Gal, the first soldier to speak, immigrated to Israel from Peru. After volunteering with the Jewish community in Toronto after high school, she enlisted in the IDF’s ground forces. She said that she felt she had to give back to her adopted home.

“My late grandfather was a colonel in the paratroopers,” Gal said. “He established the IDF paratrooper school and the paratrooper battalion. Since I was a little girl, I’ve always heard about serving in the army, about the fact that it’s not only mandatory, and it’s not only something that I have to do, but it’s something that I want to do. It was a privilege to me to serve my country, the country that gave me so much as a youngster, and I knew that I wanted to do something meaningful.”

Gal served as a basic training commander, a role in which she was expected to train recent high school graduates to be soldiers. Gal described her time in the IDF as an experience in diversity, where members of Israeli society and diaspora Jewry mixed and worked together as a cohesive fighting force.

She also emphasized that female soldiers were not treated differently from their male counterparts.
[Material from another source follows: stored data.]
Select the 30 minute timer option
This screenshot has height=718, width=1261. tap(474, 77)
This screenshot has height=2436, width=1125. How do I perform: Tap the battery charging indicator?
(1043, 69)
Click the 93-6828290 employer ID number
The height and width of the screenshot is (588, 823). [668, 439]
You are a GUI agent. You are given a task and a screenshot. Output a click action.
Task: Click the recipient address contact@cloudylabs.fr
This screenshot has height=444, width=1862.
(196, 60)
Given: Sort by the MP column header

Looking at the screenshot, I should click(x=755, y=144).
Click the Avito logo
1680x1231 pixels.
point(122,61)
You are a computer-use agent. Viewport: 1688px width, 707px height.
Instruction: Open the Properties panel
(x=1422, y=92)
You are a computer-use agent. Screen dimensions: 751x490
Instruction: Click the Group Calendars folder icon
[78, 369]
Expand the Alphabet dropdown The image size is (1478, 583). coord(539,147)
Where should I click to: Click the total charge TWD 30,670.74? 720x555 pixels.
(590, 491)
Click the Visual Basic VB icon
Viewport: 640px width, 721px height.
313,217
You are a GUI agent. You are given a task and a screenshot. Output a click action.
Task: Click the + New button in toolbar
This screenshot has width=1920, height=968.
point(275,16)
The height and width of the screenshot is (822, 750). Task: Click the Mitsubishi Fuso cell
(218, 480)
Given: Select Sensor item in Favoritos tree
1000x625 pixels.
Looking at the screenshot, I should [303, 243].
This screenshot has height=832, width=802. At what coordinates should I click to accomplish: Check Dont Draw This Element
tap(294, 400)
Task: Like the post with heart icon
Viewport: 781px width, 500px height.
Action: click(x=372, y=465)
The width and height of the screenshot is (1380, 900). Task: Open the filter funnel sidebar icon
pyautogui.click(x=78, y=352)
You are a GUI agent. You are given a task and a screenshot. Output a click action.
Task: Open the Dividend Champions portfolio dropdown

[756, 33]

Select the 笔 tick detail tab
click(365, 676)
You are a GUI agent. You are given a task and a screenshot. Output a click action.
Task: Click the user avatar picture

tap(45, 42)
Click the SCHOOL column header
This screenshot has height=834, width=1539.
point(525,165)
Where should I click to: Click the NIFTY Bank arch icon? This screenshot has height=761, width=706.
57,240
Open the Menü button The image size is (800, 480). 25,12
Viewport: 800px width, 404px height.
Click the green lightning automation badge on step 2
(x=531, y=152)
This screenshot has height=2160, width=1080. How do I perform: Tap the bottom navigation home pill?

“[In the IDF], most basic training commanders are women who lead squads of men and women from different religions, ethnicities and socioeconomic backgrounds... I can tell you that my army service imparted on me a lot, not only as a person, but mostly as a woman, as I led squads of men and women without any easier terms because of my gender,” she said.

Gal also talked about one of the most memorable experiences during her service. For her first deployment, Gal was sent to man a post on the Israeli-Egyptian border with three female soldiers under her command. One night, Gal and her soldiers saw three figures, seemingly armed and clad in black, moving toward the border.

Gal decided to attempt to spare the men’s lives, so she called for reinforcements and captured the men. The men turned out to be Eritreans who were attempting to cross into Israel for asylum. Gal later worked in a cupcake store alongside one of the Eritreans who she spared that day.

She credited her decision to the IDF’s rule of Purity of Arms, which stipulates that any member of the IDF is not to use lethal force when less extreme options are available.

The second soldier to speak was Yehuda, who was born and raised in Ethiopia but moved to Israel when he was 21. At age 23, he enlisted in the Israel Border Police, a branch of Israel’s national police force.

Yehuda was sent to the West Bank, where he was tasked with staffing checkpoints between Israeli and Palestinian communities.

“Some of the things we face at the checkpoint are terrorists hiding as civilians,” Yehuda said. “Sometimes they are coming with explosives or attempting a suicide attack, or trying to smuggle a material, or one individual person has decided to come with a knife.”

Yehuda described one instance in which a car arrived at the checkpoint that separates Ramallah, the seat of the Palestinian Authority, from Jerusalem. A woman in the car was screaming that her son was unconscious and needed to go to a hospital immediately. Yehuda’s commander ordered the car to be let through and to be given a military escort to the nearest hospital.

“It sounds so terrible that we have to stop a sick child in the checkpoint, but that is the reality we are living in,” Yehuda said.

Fraenkel viewed the event as a success.

“I think it went really well,” he said. “I had hoped for more people to come, but it was good, because people who were interested came and asked intelligent questions... People have the tendency to be very biased against Israel, and I think that... [by] asking people who went through those experiences about what’s actually happening in the conflict is a better way for people to learn and know more.”

Fraenkel said that he is always on campus and willing to share his experiences in the IDF, but emphasized that the two visiting veterans were only touring in the area for a limited time.

“I wanted to let them talk,” Fraenkel said. “A lot of people know me on campus and they know my story, and I can always tell my story to anyone.”